Provided information: Begin

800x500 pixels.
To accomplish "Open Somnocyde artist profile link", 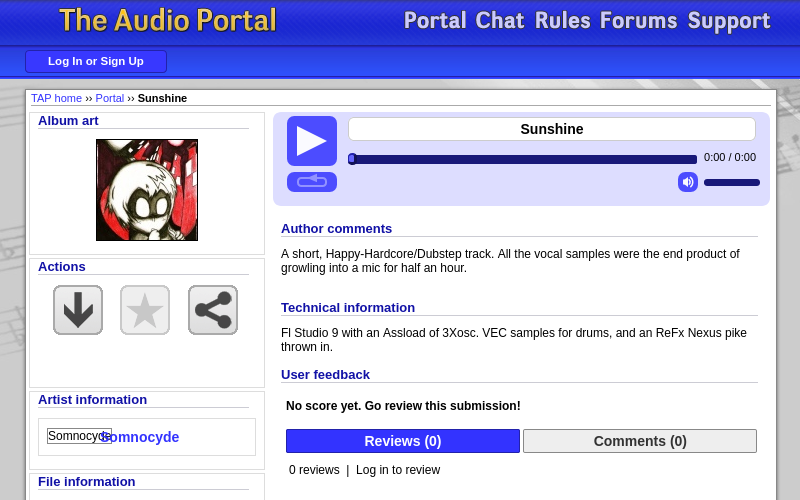I will click(x=141, y=437).
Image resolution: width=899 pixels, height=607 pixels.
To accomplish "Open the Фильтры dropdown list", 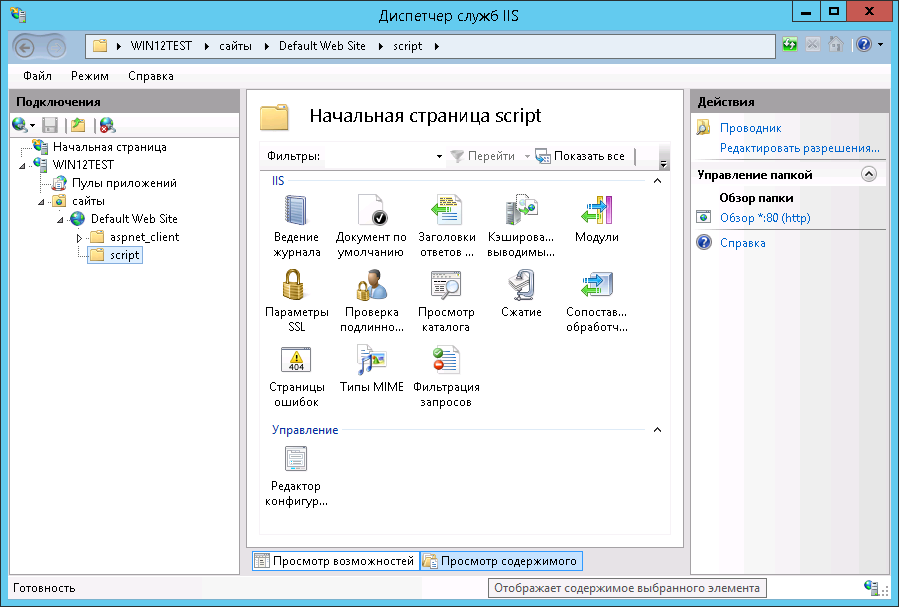I will tap(439, 157).

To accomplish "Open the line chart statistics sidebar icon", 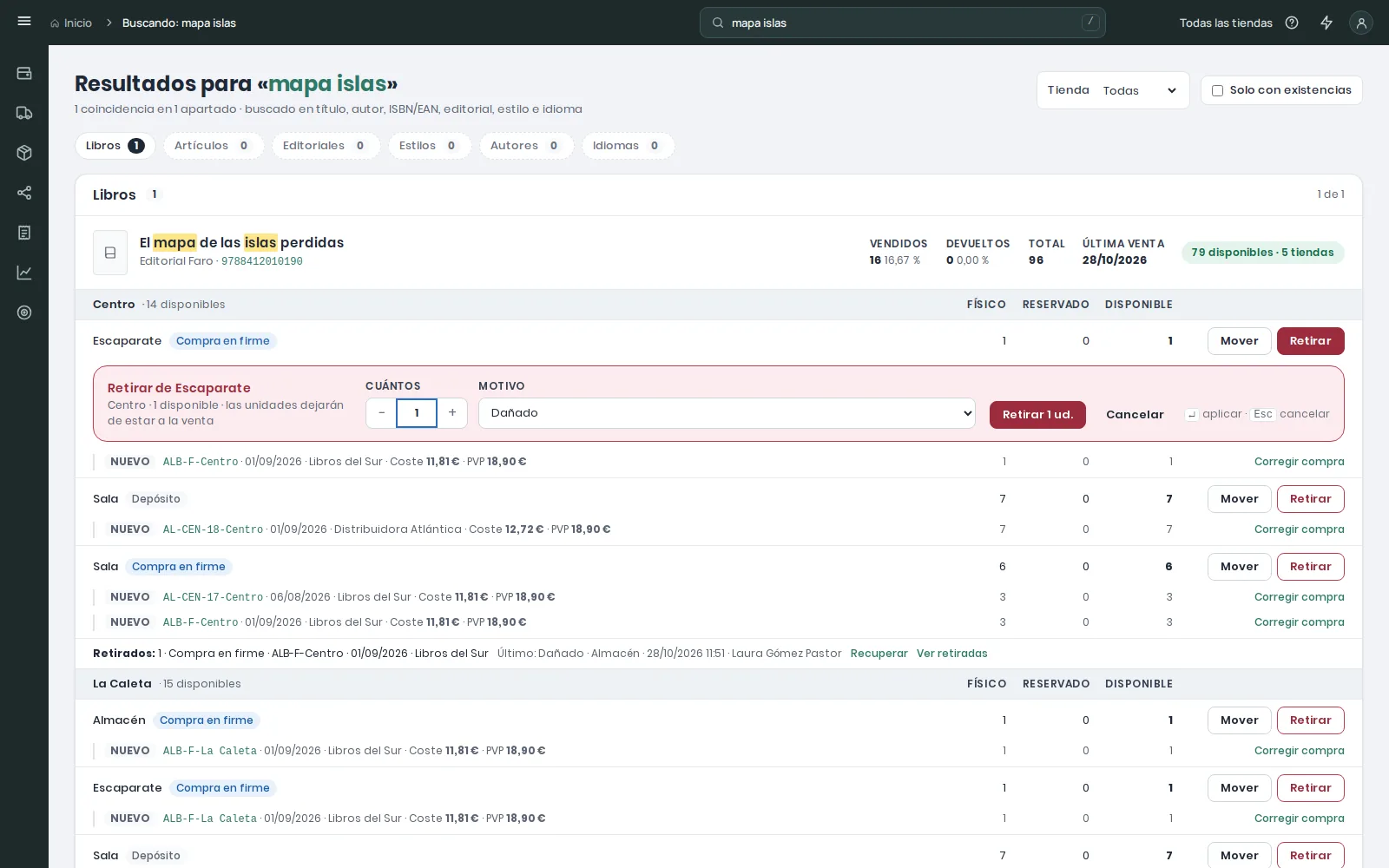I will [24, 273].
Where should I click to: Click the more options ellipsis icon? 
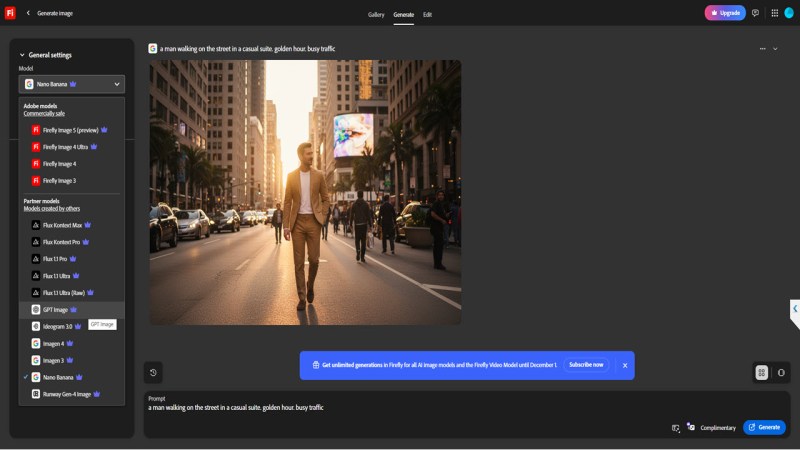(x=762, y=48)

Provided information: End

→ **Directions**
For this exercise, copy every line of the data that holds "pixels".

→ **Response area**
800x500 pixels.
Image resolution: width=899 pixels, height=607 pixels.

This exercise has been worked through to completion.